‘I’m just so grateful for my life, and what I’ve been able to do’
St. Johns, MI – It’s Friday afternoon outside the Clinton County Senior Center near downtown St. Johns, and Karen Livermore is waiting for her ”crew.”
The 77-year-old St. Johns resident has taken on a new project recently – dressing up the outside of the center, which had been overgrown with weeds and suffered from neglect. Her crew consists of two college students, Abby Koneval and Konner Near, who she met through an acquaintance while hunting down supplies for her project. She pays them $15 an hour to dig, weed, lay mulch and plant.
“I try to do what I can to give back,” said Livermore, a retired ultrasound technologist who lives across the street from the center. “I’m so grateful for the life I have.”
She received a second chance at that life about 21 years ago, when a lung transplant saved her. She said she’s thankful for every day.
“I didn’t expect I would make it, at all,” she said.
Livermore said she started to slow down in her early 50s. She traveled often with her late husband, Michael, while he was on business trips for General Motors and said she noticed she got winded earlier and earlier as she was touring cities and museums in Europe.
“It got to be where I had more and more trouble staying on my feet.” she said. “It got to be where I couldn’t do my normal things. Things were just not right.”
It took two years to get a proper diagnosis: bronchiolitis obliterans organizing pneumonitis, a rare condition in which the airways in the lungs slowly close. Once she learned she would need a lung transplant to survive, it took another year to be cleared for the procedure and three more on the waiting list.

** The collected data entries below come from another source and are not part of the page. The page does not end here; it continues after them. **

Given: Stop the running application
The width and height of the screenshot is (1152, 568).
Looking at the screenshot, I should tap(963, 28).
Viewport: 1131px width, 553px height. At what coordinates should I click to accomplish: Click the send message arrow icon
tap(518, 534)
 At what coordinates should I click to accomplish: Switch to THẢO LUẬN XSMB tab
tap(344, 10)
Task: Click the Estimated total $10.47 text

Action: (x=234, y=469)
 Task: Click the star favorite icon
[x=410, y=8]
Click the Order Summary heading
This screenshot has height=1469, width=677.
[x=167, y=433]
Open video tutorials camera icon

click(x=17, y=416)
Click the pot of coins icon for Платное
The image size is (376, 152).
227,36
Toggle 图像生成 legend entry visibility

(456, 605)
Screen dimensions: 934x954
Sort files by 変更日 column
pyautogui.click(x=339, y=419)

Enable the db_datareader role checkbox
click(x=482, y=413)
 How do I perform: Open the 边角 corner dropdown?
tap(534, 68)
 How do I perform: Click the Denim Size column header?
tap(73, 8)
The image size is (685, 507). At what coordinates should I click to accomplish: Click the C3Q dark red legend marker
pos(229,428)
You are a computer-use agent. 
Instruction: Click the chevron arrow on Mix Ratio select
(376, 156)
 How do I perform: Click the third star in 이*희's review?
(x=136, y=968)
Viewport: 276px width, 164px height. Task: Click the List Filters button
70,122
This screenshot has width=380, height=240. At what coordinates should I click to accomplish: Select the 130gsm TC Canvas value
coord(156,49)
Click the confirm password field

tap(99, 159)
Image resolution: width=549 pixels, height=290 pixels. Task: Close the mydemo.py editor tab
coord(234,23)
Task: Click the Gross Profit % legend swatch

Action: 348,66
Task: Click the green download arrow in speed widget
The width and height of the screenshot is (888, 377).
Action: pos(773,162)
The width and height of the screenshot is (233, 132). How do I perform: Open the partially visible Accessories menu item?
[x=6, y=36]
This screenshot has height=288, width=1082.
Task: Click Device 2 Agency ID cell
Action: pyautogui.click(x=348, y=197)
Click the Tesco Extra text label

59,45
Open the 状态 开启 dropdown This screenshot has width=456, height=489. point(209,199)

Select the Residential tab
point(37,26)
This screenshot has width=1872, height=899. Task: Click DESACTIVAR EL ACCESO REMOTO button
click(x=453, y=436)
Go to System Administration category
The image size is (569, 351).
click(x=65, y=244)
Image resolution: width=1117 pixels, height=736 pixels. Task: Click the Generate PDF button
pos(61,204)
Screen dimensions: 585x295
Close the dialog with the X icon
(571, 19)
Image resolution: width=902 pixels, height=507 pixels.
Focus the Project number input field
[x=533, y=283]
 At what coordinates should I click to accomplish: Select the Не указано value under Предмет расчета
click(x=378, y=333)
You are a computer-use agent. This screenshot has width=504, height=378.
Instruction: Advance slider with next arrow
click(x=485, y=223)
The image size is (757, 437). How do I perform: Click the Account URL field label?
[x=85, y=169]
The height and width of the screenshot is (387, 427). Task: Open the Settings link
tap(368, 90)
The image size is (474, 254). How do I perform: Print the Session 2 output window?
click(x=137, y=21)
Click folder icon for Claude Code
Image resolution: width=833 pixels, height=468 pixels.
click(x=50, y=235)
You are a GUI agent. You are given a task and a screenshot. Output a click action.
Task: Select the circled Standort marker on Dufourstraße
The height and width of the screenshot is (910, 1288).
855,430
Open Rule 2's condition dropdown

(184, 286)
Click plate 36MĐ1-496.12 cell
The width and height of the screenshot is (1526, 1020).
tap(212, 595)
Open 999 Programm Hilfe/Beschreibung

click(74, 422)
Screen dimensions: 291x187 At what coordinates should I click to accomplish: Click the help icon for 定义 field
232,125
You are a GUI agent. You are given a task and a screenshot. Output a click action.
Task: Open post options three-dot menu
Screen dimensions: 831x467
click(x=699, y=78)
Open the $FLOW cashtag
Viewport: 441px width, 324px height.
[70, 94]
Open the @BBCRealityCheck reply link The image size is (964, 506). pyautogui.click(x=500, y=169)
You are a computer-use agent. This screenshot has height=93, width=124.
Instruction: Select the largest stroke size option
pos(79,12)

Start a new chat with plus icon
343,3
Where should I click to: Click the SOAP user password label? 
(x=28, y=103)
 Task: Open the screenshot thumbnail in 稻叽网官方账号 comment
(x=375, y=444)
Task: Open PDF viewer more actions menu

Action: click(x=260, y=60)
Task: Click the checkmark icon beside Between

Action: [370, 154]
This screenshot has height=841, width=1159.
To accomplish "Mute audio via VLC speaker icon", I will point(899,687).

The call finally came in the middle of the night; the conversation still gives her goosebumps.
“It was about 3:30 a.m. I was lying in bed, trying to sleep and it was getting harder and harder and harder to breathe. I was so tired – just exhausted tired,” Livermore said. “I’m a person of strong faith and I said: ‘You know, Lord, I hate to admit I’m praying for myself, but I am. I need a lung.’ And I said, ‘I think we need it quite soon.’ I felt like I was at the end of my mind, my body was coming to an end.”
An hour later, the phone rang. There was a slight pause and then a woman’s voice: “Karen? Are you ready?”
The lung, she later learned, came from a 19-year-old Black man.
“It goes to show that in God’s eyes,” she said. “We’re all the same inside.”
Livermore was not a registered donor at the time and said she didn’t know much about the process. After she recuperated from her transplant, she hosted a catered party to educate the community about the issue and encourage others to sign up to be organ donors. She’s also spoken at events to raise awareness about organ, eye and tissue donation.
“It was such a wonderful gift to me. I’ve done nothing but try and give back,” she said. “I talked to people about it all the time. I think we all have the responsibility to give to somebody the opportunity to have a good, healthy life.
“There are parts of your family that could just be enlarged and expanded upon in ways you don’t even dream possible,” she said, adding that without her transplant, she never would have met her granddaughter, who turns 18 this month. “So don’t cheat yourself or your family. Give them the blessing that you have been given – and pass it on.”
More than two decades later, she’s still living hers. There have been health challenges, but she said she prefers to concentrate on the good times, not the bad times – and making her mark, wherever and however she can.
“I drive. I fish; I do normal things. I’m strong and I take care of myself,” she said. “I’m just so grateful for my life and what I’ve been able to do. Don’t sit around and look at your past. It’s a wonderful life – go and make it.”